- **Prompt**
"You are a computer-use" appears in one line; retype that line and all lines following it through the end of the records, with nothing left out or added.

= Beginning of Section =

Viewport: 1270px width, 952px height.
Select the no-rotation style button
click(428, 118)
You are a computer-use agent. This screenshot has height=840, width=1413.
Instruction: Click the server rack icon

= End of Section =

- **Response area**
You are a computer-use agent. This screenshot has height=840, width=1413.
Instruction: Click the server rack icon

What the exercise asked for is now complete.